A one line pitch would go something like this: Plagued with terrible nightmares Daelan becomes aware through growing dissent that fantastic abilities, not just technology have been suppressed.
I will say again, I have never written a novel before and am sure I have a lot to learn.
Let me know what you think please. Thanks, Mike
=====Truth and Dissent - revised===== Shivering in cold sweat, Daelan Carwyn stood at his open bedroom window trying to dry off. He angrily wiped at the tears blurring his view of the sunrise. For the last two weeks, these corresponding nightmares continued to repeat. Each had been from the view of someone who meets a homicidal end. In most of these dreams he was the person they were after; this time he was just someone in the wrong place. These nightmares were so real he still felt the fear and resolution of death. His thoughts in this last dream haunted him; clear, real, but something not quite right. “This is just a nightmare!” Daelan tried vocally to gain control, yet the inner struggle seemed to tear at his mind. His contemplation was interrupted by his father’s voice. ======================================
=====Truth and Dissent - Revision II===== Shivering in cold sweat, Daelan Carwyn stood at his open bedroom window trying to dry off. He angrily wiped at the tears blurring his view of the sunrise. For the last two weeks, these corresponding nightmares continued to repeat. In some of the dreams he was the person 'they' were after; this time he was a bystander murdered as a witness to another killing, but in each dream he was killed. It was so real he still felt the fear and embrace of death. His thoughts in the dream haunted him; clear, real, but something...different, not quite himself. “This is just a nightmare!” Daelan tried vocally to gain control, yet the inner struggle seemed to tear at his mind. His contemplation was interrupted by his father’s voice. ======================================
[This message has been edited by macmicool (edited June 11, 2010).]
[This message has been edited by macmicool (edited June 13, 2010).]
Mike, My first suggestion is to get away from the waking cliche. It's not the end of the world if you use it, but it's good practice not to. It could be as simple as: At two a.m., Daelan Carwyn stood drying the sweat from his body under the ceiling fan in his bedroom.
This isn't a great sentence, or a very rhythmic one, but it covers a lot of ground. It establishes that it's the middle of the night. Sweat from his body could be assumed to be a dream, or maybe he's an exercise nut, but your third sentence above, left the way it is, quickly proves it's a nightmare. It shows us he's fully awake.(stood) Also that he wants the sweat to dry quickly,(fan) almost like this has happened before. (which we soon learn it has.) Lastly it shows he's in his bedroom. (setting)
Now, maybe others won't gather this much info from that sentence, but if you can write it just right, then you can give setting and action at the same time. It's hard to do, but works beautifully when you can.

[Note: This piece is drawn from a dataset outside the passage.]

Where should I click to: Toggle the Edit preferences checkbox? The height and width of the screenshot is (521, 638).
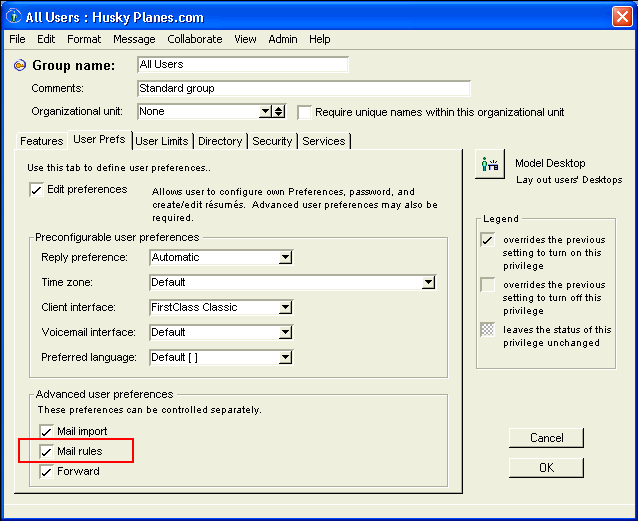click(37, 190)
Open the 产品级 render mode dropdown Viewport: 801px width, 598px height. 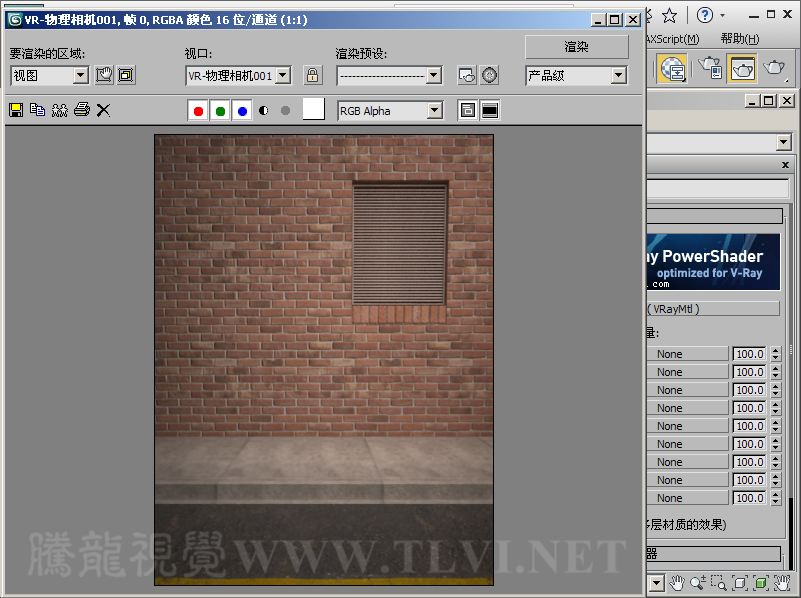point(618,75)
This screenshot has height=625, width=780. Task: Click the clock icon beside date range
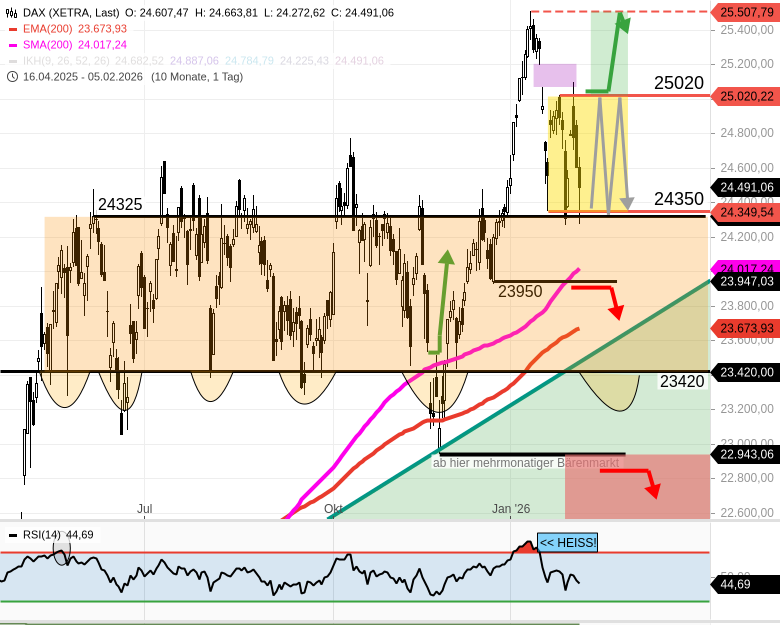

Next advice is explain less. I think you can sum up a lot of the types of dreams with a lot less words. In fact, you may have the words there already, just need to trim them down to less sentences, and remove the part telling us about what kinds of dreams everyone has - just tell us about HIS dreams.
Lastly, I thought it was well written. I mean technically. It has a nice flow to it. Definitely keep going - and don't stay married to your ending, the story may surprise you along the way... let it flow and be flexible with the end. It may fit just the way you intended, or be better than you imagined.
I really like the second attempt. A few nits:
"who met a homicidal end" seems too fancy for "who were killed".
"he was just someone in the wrong place." Not clear if this means he witnessed a killing or was himself accidentally killed.
And I think I'm unclear on what "resolution of death" means. Why would he be upset if he was feeling resolution, coming to terms with death? It's more like he hadn't made it to resolution.
" These nightmares were so real he still felt the fear and resolution of death" but you were just talking about the most recent nightmare. this jumps back to generality. then the next sentence is the last nightmare again. Maybe stay with the last one?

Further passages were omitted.